**Passage shown**
>>>
American poet (1831–1893)

Mary A. Ripley (January 11, 1831 – June 3, 1893) was an American author, lecturer, and teacher. She taught in the schools of Buffalo, New York for 40 years, including 13 in the grammar schools and 27 in the high school. The Mary A. Ripley Memorial Library inside the Women's Educational and Industrial Union of Buffalo was named in her honor.

==Early life and education==
Mary Ann Ripley was born in Windham, Connecticut, January 11, 1831. She was the daughter of John Huntington Ripley and Eliza L. Spalding Ripley. The Huntington family was prominent in New England. One of its members, Samuel Huntington, signed the Declaration of Independence and the Articles of Confederation. Ripley was, on her mother's side, of Huguenot ancestry, and was descended from the French family, D'Aubigné, anglicized into Dabney. The family, originally from Connecticut, came to Buffalo from Alden. Her mother's family name was Spaulding.

In early childhood, Ripley was studious and had literary tastes. When very young, she was already writing stories. She was educated in the country district-schools of western New York, and in the free city-schools of Buffalo.
<<<
**Parts of the exercise**
a. Translate this sentence from the passage on Mary A. Ripley into Spanish: "She was the daughter of John Huntington Ripley and Eliza L. Spalding Ripley."
b. Repeat the passage on Mary A. Ripley from "In early childhood, Ripley" to "city-schools of Buffalo.", switching "stories" to "poems".

**Recorded information**
>>>
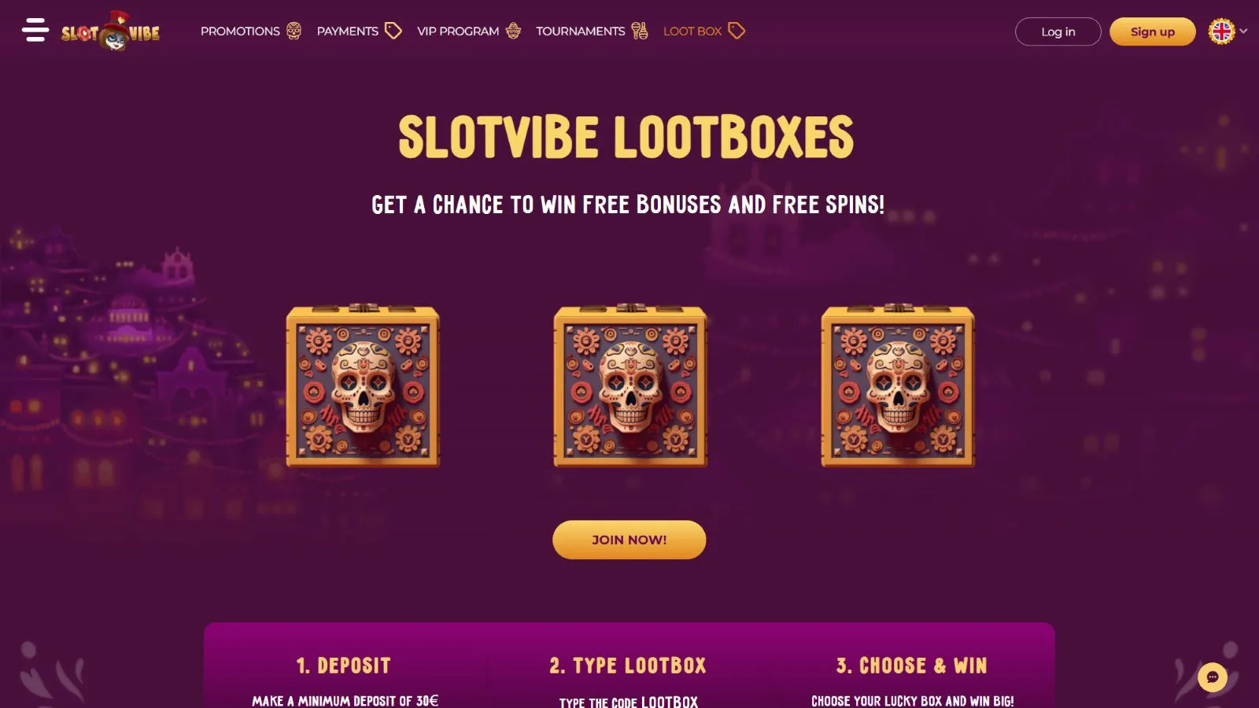Click the tag icon beside Payments
This screenshot has height=708, width=1259.
[393, 31]
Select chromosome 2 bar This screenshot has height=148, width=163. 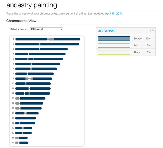(47, 44)
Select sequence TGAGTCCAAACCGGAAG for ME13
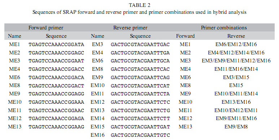Screen dimensions: 279x140 coord(56,127)
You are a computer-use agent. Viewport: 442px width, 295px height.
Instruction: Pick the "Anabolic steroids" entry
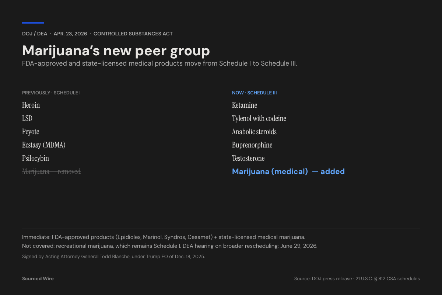click(254, 132)
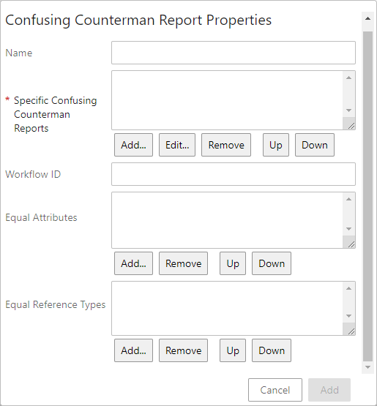Open Edit... for Specific Confusing Counterman Reports

177,145
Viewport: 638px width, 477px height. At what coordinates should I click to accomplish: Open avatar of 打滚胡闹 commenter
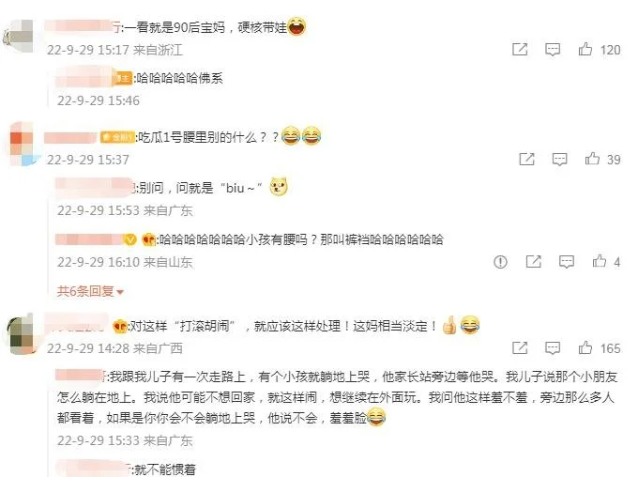click(20, 334)
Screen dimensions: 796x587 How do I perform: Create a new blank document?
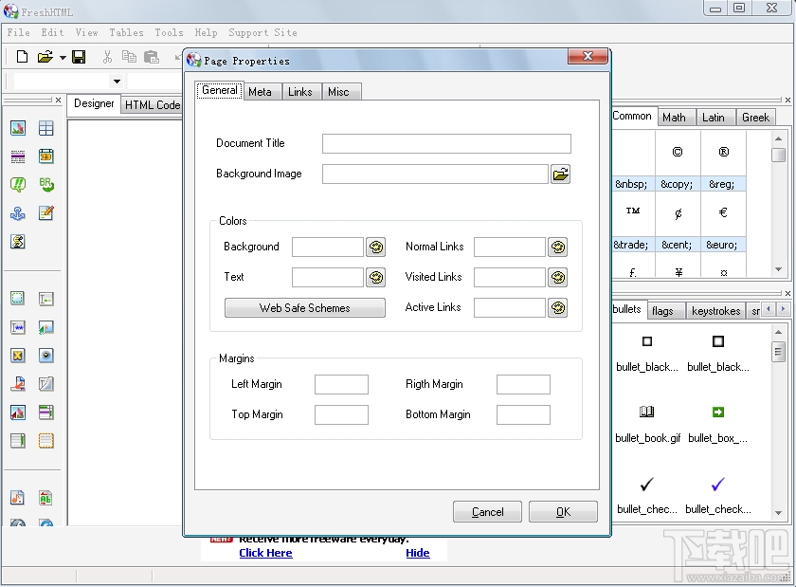(x=21, y=56)
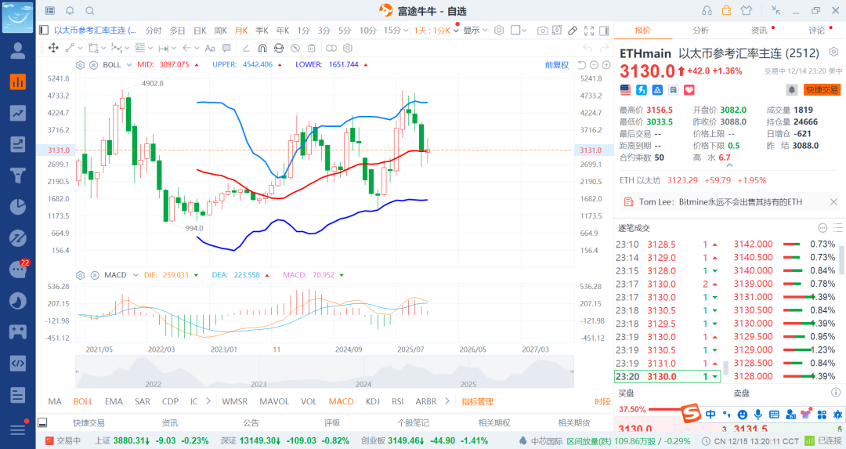Viewport: 846px width, 449px height.
Task: Collapse the quote details chevron
Action: pyautogui.click(x=731, y=163)
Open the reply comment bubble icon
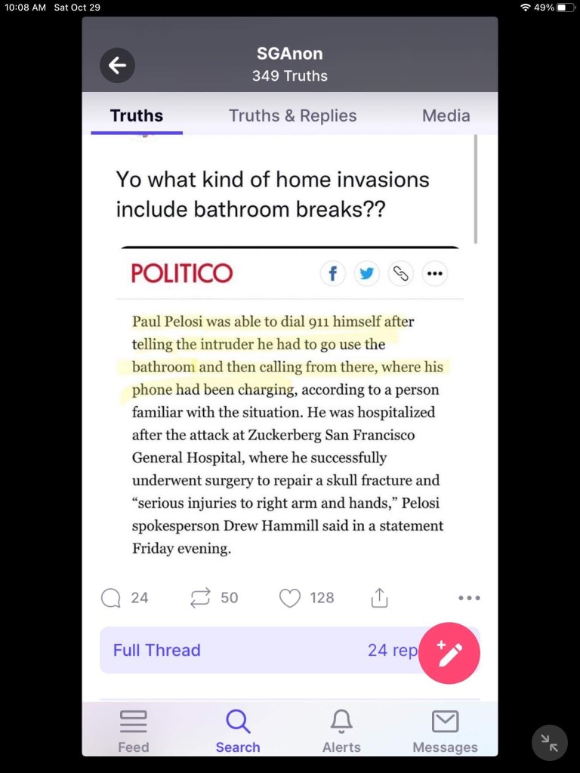The height and width of the screenshot is (773, 580). [x=110, y=598]
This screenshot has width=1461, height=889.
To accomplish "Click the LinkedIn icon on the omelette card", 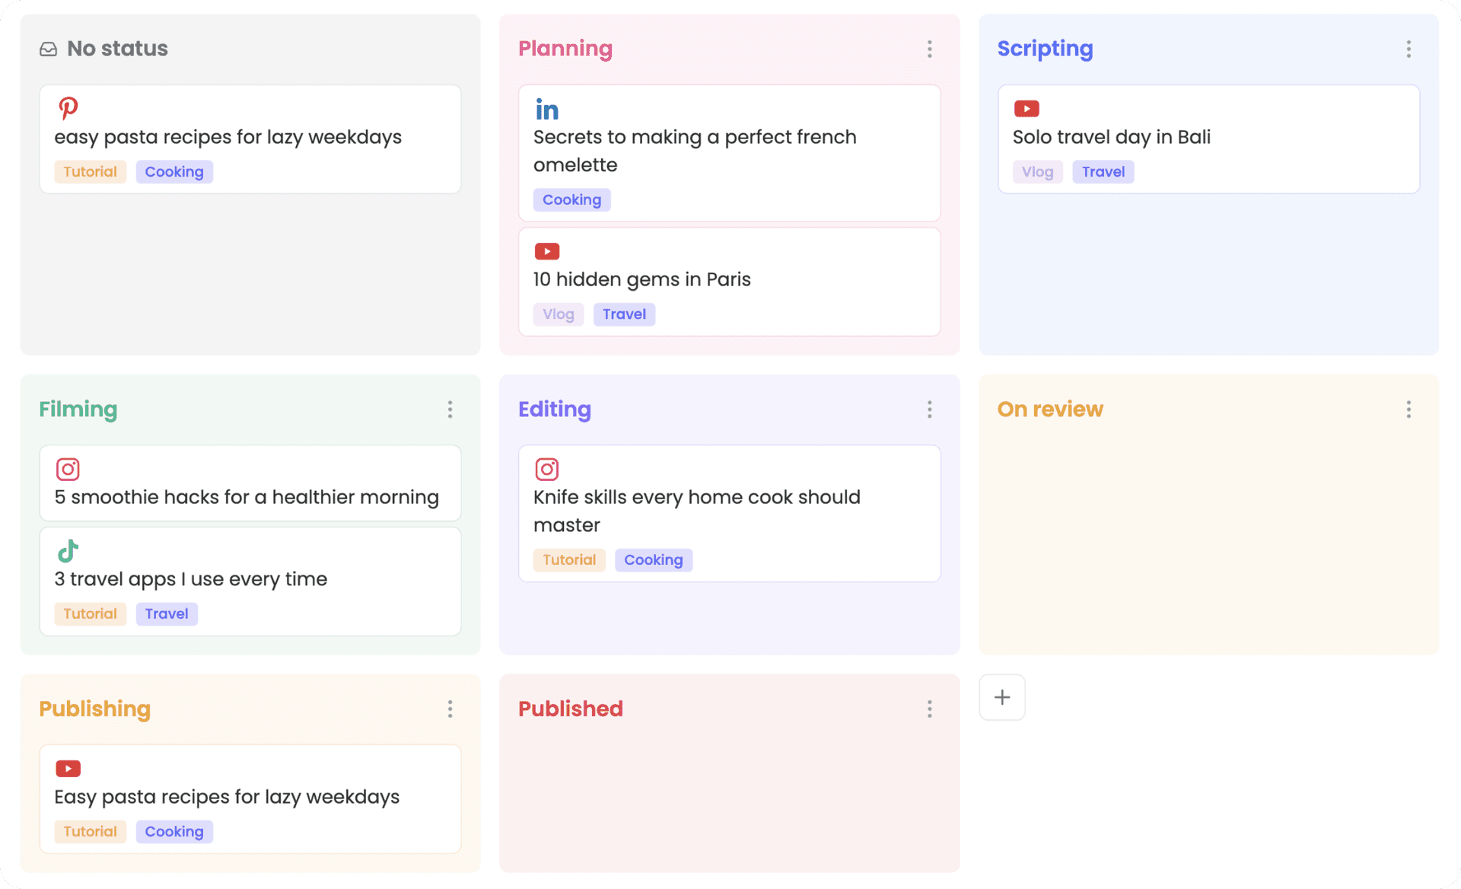I will [x=547, y=110].
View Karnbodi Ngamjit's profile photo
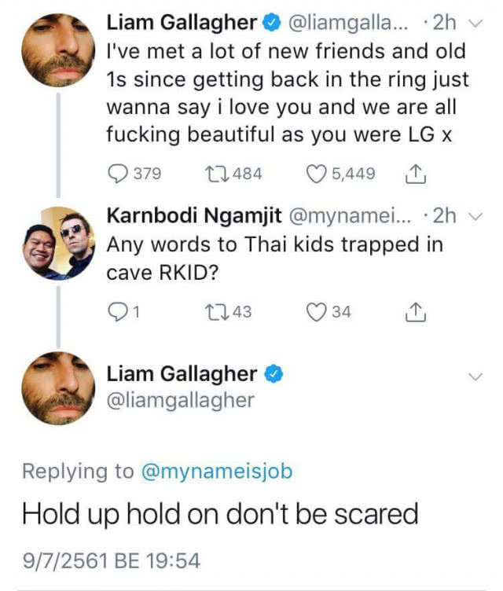The width and height of the screenshot is (503, 591). click(x=58, y=244)
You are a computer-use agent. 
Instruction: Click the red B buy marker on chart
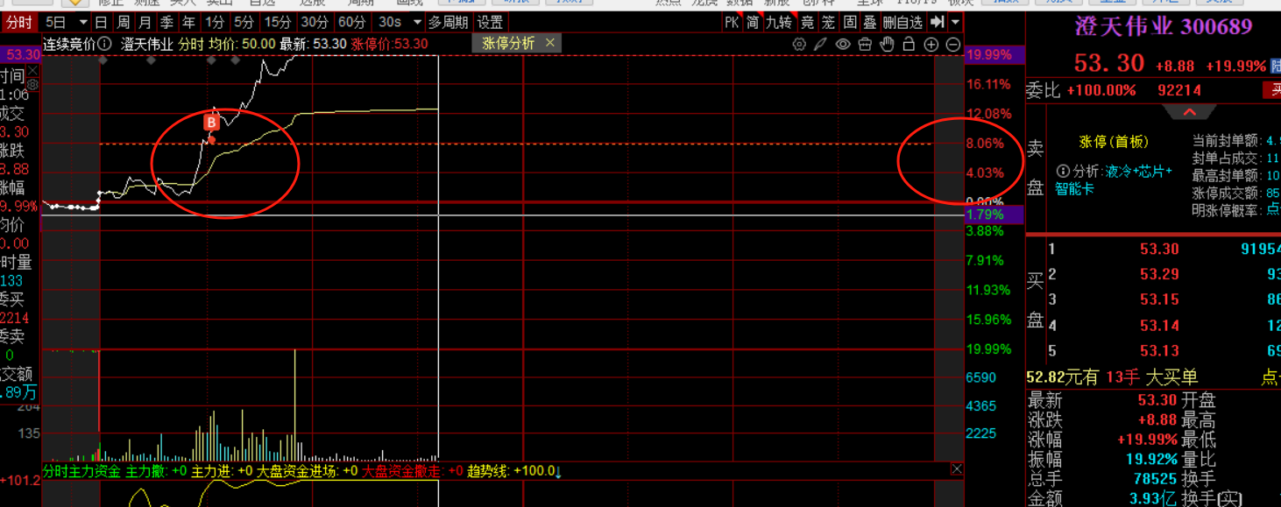click(x=210, y=123)
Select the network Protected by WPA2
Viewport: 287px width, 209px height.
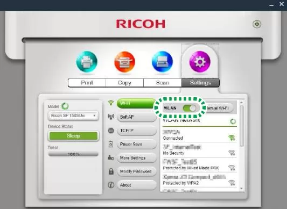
<<<
**Responses in order**
a. Era hija de John Huntington Ripley y Eliza L. Spalding Ripley.

b.
In early childhood, Ripley was studious and had literary tastes. When very young, she was already writing poems. She was educated in the country district-schools of western New York, and in the free city-schools of Buffalo.